Carl Friedrich Hagenbach (July 2, 1771 – November 20, 1849) was a Swiss medical doctor and botanist. He served as a professor of botany and anatomy at the medical faculty of Basel (1798–1818). After his retirement he produced a flora of the Basel region in two volumes of his Tentamen Florae basilieensis (1821–1834).

== Biography ==
Hagenbach was born on July 2, 1771, to a well-known Basel family with origins in Mulhouse in Alsace. His parents were the merchant Johann Rudolf Hagenbach and Katharina Margaretha Kaiser from Barr, Alsace. Even as young man he was a member of the Helvetic Society where he wrote a poem Der Freye Schweizer (1790) showing a liberal leaning. He studied medicine in Strasbourg, Erlangen and Göttingen and received a doctorate in 1795 with a thesis on respiration in plants and animals. He then began a medical practice in Basel. Along with Werner de Lachenal he made trips into the country to collect plants. He married Sara Dorothea Freyburger, daughter of a surgeon, in 1798 and they had six children. He became professor of anatomy in 1798 at the University of Basel, replacing Werner de Lachenal. De Lachenal had also been in charge of the botanical garden and after his death, Hagenbach was in charge of that as well. The garden was later placed under the care of the gardener Johann Michael Zeiher. His botanical classes included excursions every two weeks and he followed the system of Albrecht von Haller which was based on the Linnean sexual system but did not use binomials. In 1808, Hagenbach exchanged his professor's position with Johann Rudolf Burckhardt (1774–1829) for a position in theoretical medicine.
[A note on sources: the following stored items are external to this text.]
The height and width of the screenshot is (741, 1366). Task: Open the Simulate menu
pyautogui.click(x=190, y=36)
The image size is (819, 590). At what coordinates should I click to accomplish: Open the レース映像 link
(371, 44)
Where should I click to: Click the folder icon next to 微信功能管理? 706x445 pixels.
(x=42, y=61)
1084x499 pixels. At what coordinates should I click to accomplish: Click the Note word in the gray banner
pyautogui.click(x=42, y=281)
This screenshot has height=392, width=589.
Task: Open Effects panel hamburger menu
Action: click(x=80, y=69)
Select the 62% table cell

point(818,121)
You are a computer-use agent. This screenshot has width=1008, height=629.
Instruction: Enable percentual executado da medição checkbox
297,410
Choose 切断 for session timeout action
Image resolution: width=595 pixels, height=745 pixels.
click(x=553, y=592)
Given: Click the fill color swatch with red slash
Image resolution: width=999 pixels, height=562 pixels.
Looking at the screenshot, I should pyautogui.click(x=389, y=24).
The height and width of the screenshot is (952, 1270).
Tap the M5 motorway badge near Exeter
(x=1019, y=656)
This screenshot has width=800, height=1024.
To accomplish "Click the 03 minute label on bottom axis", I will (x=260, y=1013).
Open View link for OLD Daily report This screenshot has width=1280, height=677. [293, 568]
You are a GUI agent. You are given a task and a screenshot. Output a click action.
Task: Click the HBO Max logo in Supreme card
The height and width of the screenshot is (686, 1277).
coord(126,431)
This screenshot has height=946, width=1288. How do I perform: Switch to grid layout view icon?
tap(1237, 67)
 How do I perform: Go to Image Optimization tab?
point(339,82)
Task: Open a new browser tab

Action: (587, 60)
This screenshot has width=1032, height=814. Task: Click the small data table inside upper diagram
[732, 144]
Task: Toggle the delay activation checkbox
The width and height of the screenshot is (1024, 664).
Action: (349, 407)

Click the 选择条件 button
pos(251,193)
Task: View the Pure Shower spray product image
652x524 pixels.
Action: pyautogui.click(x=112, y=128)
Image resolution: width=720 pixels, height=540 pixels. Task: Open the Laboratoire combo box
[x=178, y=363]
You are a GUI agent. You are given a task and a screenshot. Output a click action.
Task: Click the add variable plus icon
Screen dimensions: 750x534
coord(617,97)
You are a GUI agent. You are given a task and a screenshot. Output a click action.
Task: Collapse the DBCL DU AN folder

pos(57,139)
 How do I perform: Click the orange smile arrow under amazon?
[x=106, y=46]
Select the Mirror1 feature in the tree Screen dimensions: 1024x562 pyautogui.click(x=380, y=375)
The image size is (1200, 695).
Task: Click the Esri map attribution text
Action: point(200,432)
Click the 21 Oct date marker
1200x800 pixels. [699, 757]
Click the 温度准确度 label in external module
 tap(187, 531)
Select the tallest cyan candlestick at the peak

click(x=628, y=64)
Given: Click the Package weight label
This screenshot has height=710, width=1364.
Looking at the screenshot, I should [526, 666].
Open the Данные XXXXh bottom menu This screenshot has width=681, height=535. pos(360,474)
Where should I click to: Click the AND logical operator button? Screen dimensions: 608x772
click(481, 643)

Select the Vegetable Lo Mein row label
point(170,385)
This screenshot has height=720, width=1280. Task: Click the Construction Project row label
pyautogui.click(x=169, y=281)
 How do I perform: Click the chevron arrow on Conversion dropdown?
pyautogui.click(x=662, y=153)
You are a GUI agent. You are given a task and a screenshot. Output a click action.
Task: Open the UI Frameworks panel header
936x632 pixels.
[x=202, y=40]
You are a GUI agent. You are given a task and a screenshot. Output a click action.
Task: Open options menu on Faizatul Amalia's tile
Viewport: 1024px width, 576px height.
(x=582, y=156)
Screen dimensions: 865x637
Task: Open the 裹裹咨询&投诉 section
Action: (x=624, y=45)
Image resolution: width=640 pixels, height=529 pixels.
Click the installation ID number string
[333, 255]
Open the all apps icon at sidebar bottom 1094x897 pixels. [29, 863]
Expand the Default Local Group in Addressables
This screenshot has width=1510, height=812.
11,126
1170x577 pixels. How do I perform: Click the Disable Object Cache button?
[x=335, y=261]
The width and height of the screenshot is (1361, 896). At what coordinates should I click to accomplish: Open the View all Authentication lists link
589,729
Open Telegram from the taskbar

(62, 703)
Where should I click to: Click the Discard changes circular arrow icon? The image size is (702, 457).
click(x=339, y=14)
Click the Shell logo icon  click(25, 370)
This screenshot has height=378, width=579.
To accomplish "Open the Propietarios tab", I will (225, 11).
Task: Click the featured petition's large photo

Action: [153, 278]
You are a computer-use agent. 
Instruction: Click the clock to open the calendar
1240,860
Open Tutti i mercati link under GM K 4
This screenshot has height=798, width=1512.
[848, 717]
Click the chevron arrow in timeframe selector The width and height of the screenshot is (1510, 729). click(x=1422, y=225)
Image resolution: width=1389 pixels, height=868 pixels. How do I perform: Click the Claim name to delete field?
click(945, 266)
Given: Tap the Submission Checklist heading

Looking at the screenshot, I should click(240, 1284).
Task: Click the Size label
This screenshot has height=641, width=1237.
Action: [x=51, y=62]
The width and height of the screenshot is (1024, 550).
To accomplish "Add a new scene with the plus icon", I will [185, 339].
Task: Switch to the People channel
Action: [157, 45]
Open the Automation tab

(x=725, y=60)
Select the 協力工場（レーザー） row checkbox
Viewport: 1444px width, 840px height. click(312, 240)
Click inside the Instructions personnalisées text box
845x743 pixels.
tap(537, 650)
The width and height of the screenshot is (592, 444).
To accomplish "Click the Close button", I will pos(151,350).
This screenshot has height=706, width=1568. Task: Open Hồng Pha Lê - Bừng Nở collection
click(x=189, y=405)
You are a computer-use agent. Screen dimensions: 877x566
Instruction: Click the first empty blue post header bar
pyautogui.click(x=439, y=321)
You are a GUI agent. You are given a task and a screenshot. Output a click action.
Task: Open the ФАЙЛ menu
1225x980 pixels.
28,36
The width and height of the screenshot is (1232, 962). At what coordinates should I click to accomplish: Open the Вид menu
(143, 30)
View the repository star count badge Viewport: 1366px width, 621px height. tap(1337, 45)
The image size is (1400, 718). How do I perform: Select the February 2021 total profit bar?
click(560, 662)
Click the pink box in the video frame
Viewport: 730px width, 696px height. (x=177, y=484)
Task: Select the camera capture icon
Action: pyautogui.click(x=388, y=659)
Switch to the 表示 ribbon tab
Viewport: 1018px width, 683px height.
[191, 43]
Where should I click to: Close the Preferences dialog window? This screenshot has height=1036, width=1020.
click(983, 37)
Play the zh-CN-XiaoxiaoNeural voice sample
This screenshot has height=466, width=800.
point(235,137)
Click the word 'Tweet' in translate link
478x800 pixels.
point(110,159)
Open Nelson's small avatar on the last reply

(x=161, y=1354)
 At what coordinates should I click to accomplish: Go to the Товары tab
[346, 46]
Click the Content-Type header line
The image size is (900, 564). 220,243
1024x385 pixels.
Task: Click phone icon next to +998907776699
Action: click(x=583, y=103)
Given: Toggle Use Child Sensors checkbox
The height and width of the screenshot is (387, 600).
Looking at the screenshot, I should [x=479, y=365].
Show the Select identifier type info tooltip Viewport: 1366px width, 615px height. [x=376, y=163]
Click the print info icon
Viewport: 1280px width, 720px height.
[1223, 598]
This was possibly to reduce the stress he underwent and the migraines he suffered from. He was rector of the university in 1807 and served as a dean seven times. Only two students were awarded doctorates and along with Johann Jakob Stückelberger (1758–1838) he campaigned for shutting down the medical faculty. In 1818, the faculty of medicine was abolished and he resigned and returned to his private medical practice. He also worked with another clinic in Arlesheim with a colleague. He also began to spend more time on botany, this time following a Linnean system. His herbarium collection was extensive, and by the time of his death on November 20, 1849, aged 78, contained 8000 species. He worked on the Tentamen floral Basiliensis, the plants of the Basel region. Christian Nees von Esenbeck named a genus Hagenbachia in his honour while he dedicated his flora to Esenbeck.